◆ EXERCISE PROMPT
Output everything in the listing from its start down to the line containing "Open the '4", reproducing those lines exactly.

◆ MATERIAL SUPPLIED
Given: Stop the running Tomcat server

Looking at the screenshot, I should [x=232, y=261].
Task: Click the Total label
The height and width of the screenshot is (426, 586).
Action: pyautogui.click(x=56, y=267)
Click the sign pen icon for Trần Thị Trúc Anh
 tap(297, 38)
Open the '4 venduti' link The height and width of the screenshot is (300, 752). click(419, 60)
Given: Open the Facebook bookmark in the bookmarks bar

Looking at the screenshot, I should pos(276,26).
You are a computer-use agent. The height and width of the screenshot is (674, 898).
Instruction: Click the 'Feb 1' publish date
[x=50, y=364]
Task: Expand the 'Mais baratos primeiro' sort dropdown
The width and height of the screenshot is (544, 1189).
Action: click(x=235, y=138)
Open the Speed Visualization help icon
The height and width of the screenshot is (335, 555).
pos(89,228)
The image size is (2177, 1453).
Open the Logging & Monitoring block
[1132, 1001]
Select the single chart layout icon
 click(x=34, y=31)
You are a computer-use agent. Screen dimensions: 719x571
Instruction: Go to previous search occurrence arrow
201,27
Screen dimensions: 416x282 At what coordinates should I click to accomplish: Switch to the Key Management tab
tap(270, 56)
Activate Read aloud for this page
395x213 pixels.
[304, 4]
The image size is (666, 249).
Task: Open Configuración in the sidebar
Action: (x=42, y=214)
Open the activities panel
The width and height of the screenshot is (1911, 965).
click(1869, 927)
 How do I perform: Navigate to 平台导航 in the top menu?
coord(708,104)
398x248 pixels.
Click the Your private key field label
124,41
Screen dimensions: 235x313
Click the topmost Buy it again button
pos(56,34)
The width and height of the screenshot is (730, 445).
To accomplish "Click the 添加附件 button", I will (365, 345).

◆ RESULT OF THE TASK
Given: Stop the running Tomcat server

Looking at the screenshot, I should [x=232, y=261].
Task: Click the Total label
The height and width of the screenshot is (426, 586).
Action: pyautogui.click(x=56, y=267)
Click the sign pen icon for Trần Thị Trúc Anh
 tap(297, 38)
Open the '4 venduti' link The height and width of the screenshot is (300, 752). click(419, 60)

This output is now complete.